Return, with both end lines included, exactly what the data below holds from the line with "You are a computer-use agent." through the line with "This screenshot has width=1400, height=862.", though not the pictures.

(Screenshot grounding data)
------------------------------
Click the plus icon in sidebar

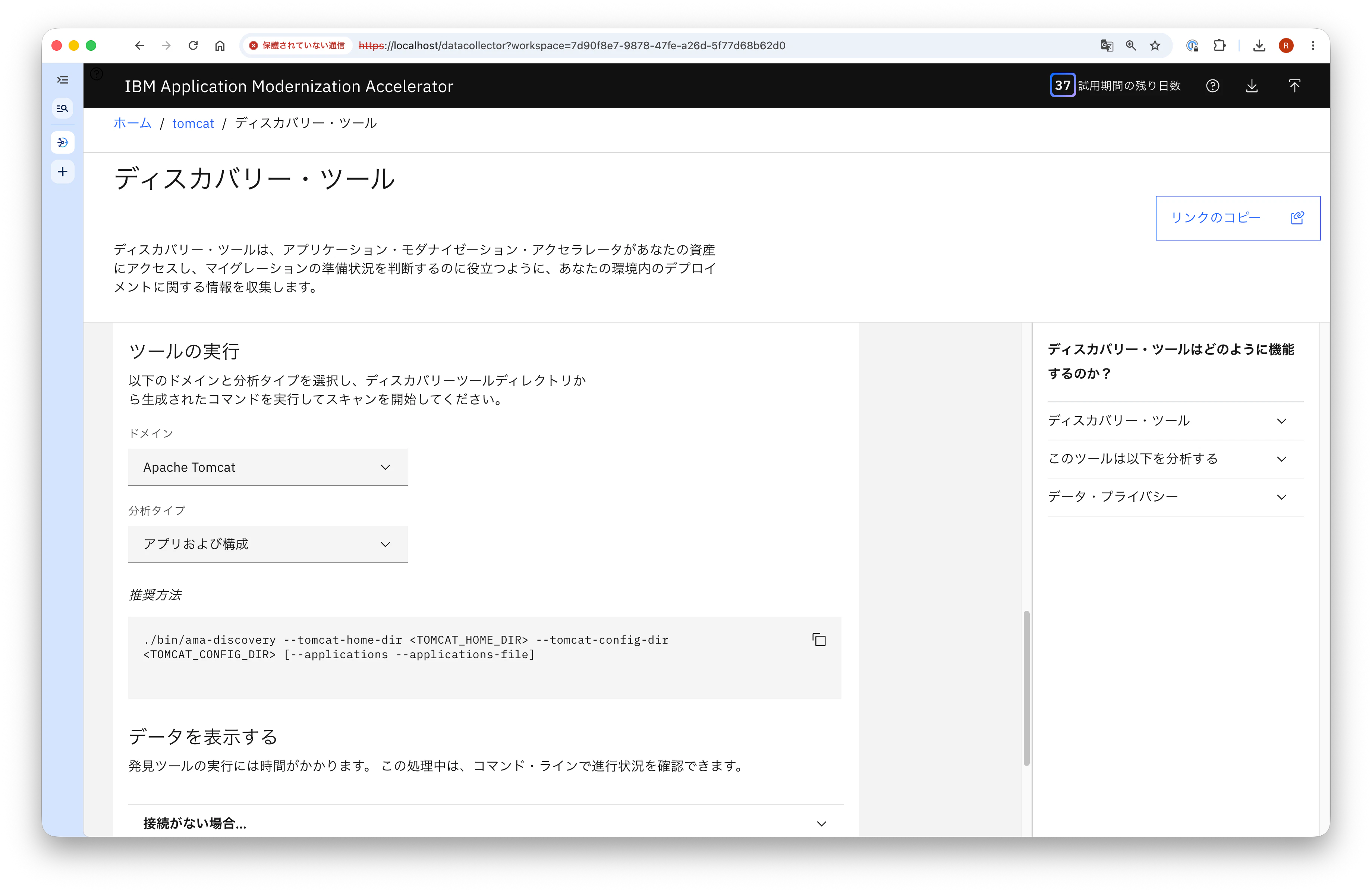coord(62,172)
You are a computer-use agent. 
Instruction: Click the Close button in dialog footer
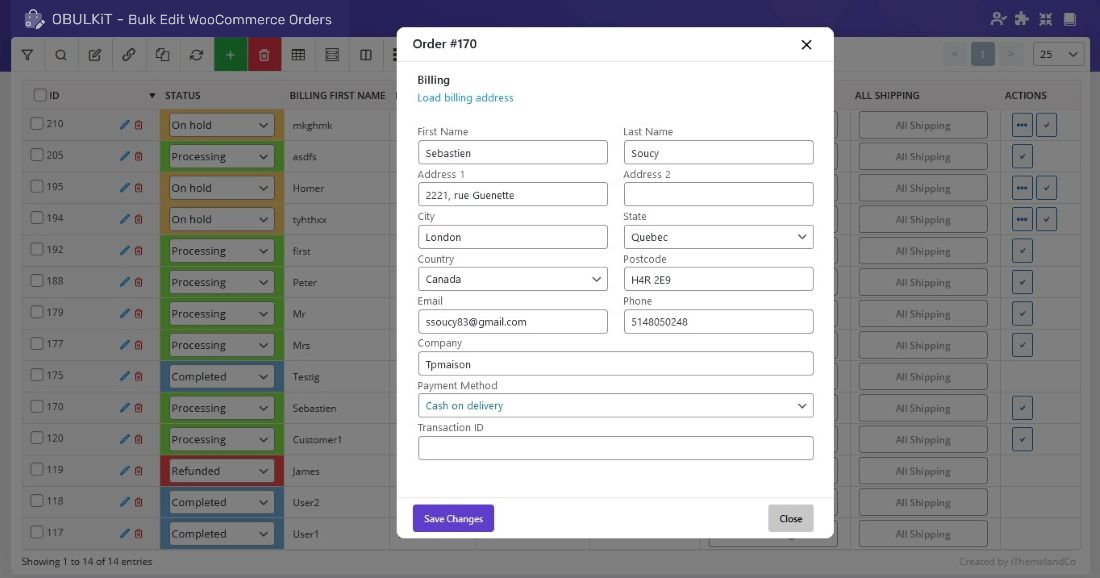pyautogui.click(x=790, y=518)
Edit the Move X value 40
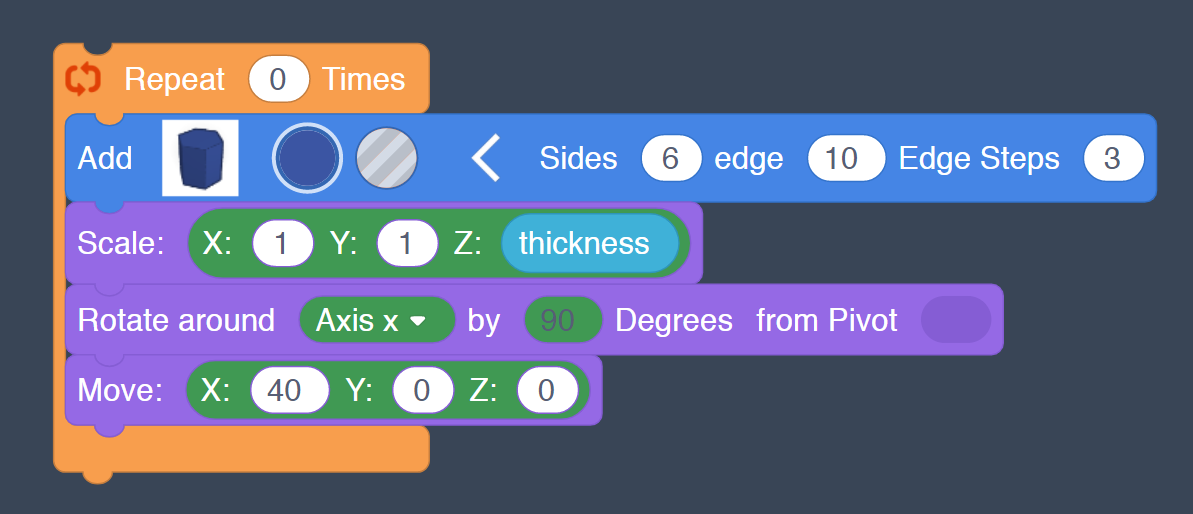Image resolution: width=1193 pixels, height=514 pixels. click(288, 390)
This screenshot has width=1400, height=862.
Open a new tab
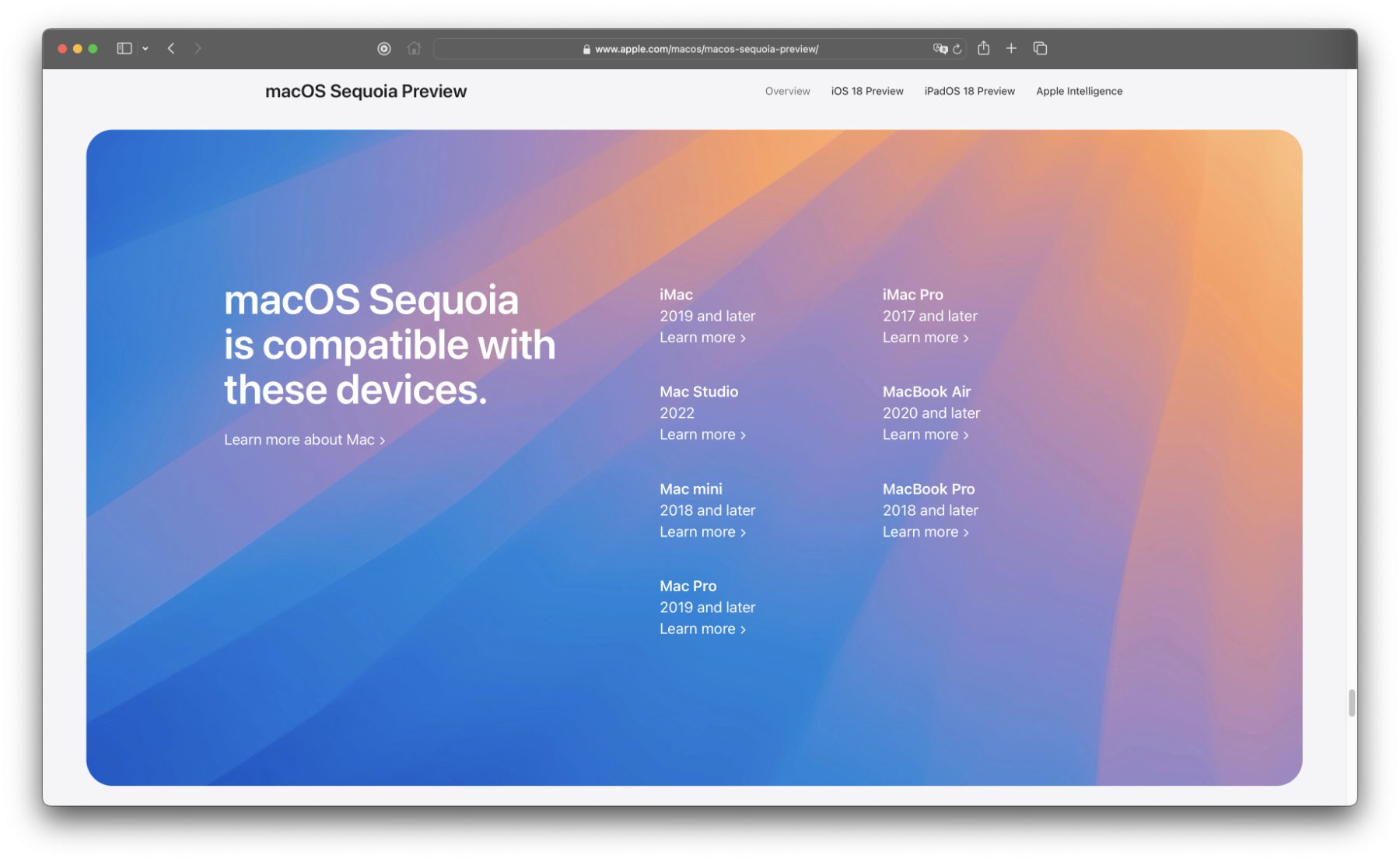[1011, 48]
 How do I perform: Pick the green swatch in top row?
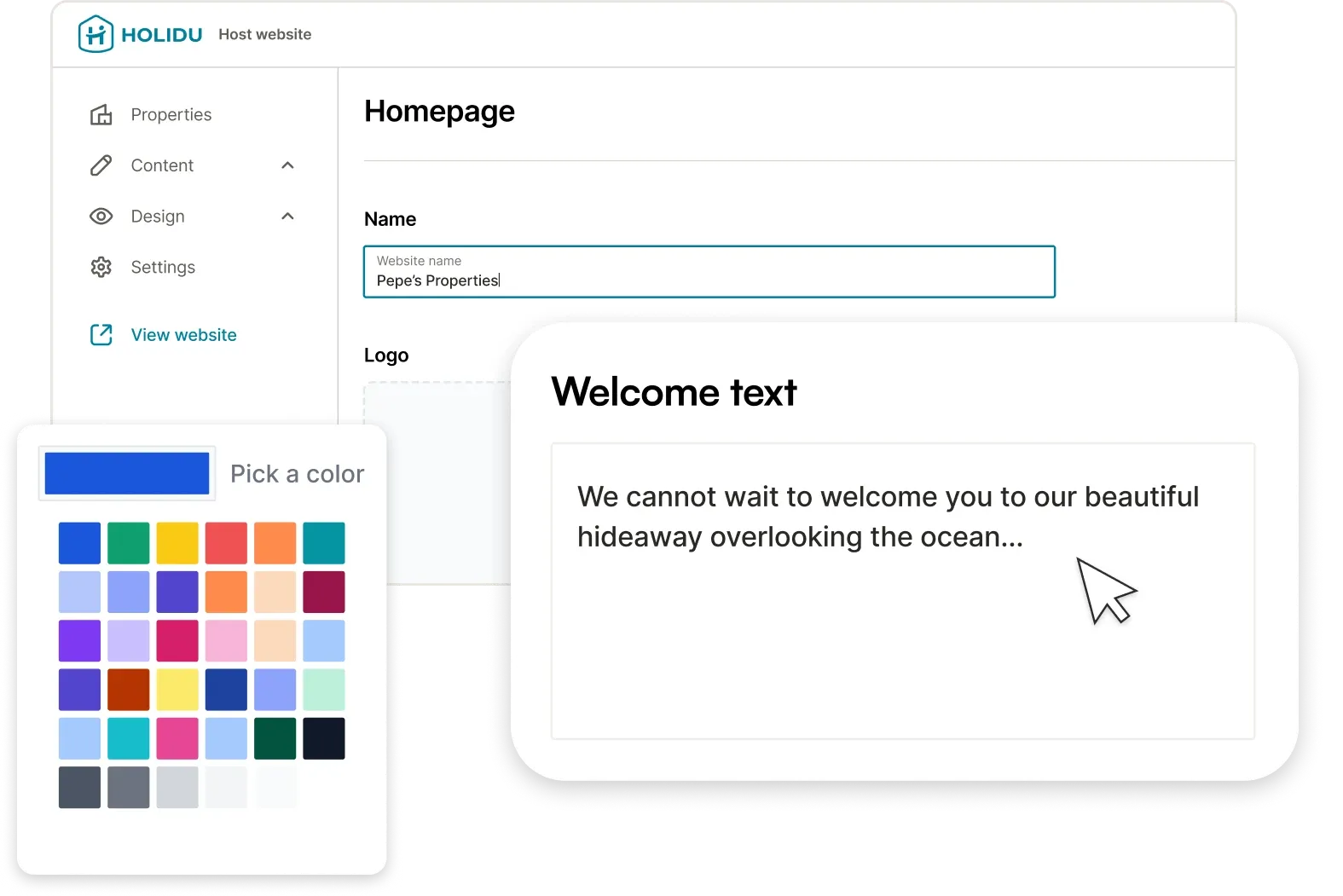tap(129, 543)
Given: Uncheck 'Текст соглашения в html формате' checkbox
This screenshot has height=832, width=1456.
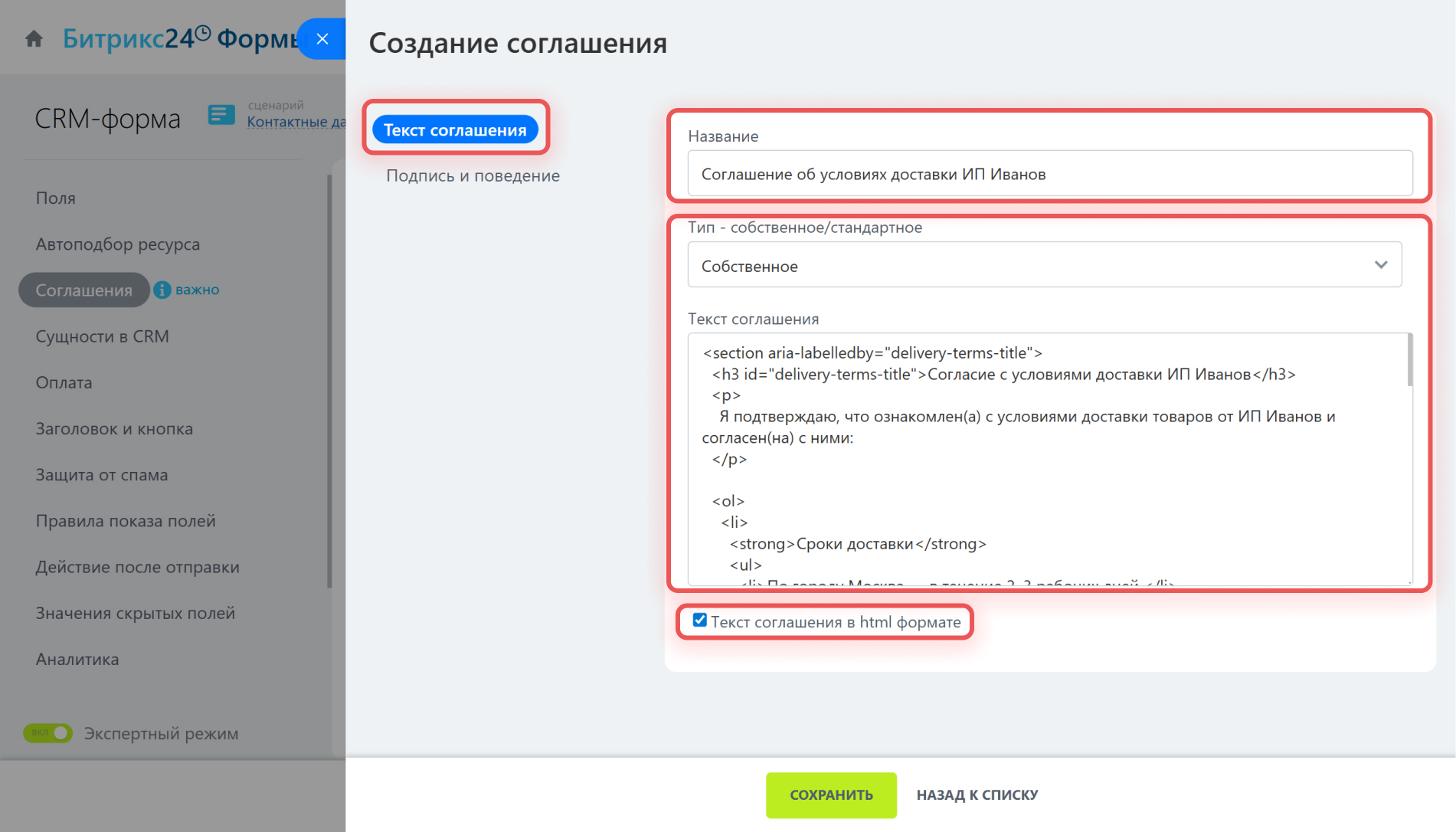Looking at the screenshot, I should (700, 621).
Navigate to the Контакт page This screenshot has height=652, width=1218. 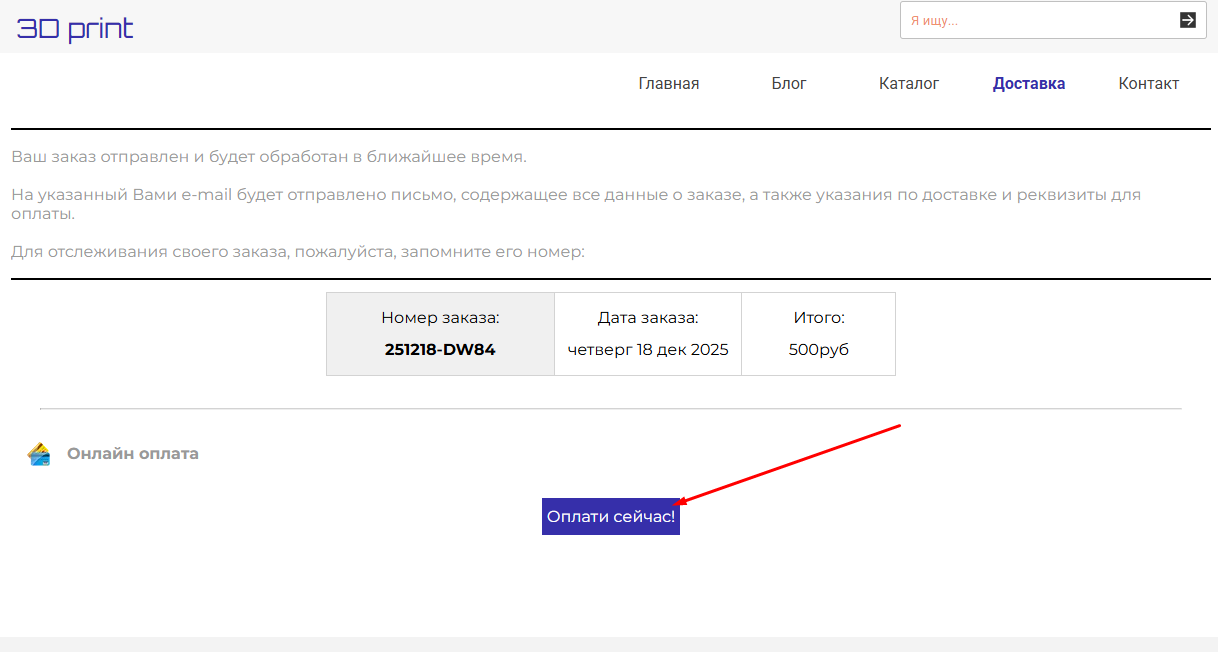pos(1148,84)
------------------------------
TASK RESULT:
You are a computer-use agent. 
Instruction: Click the Close button in dialog footer
pyautogui.click(x=790, y=518)
Edit the Move X value 40
Image resolution: width=1193 pixels, height=514 pixels. click(288, 390)
This screenshot has width=1400, height=862.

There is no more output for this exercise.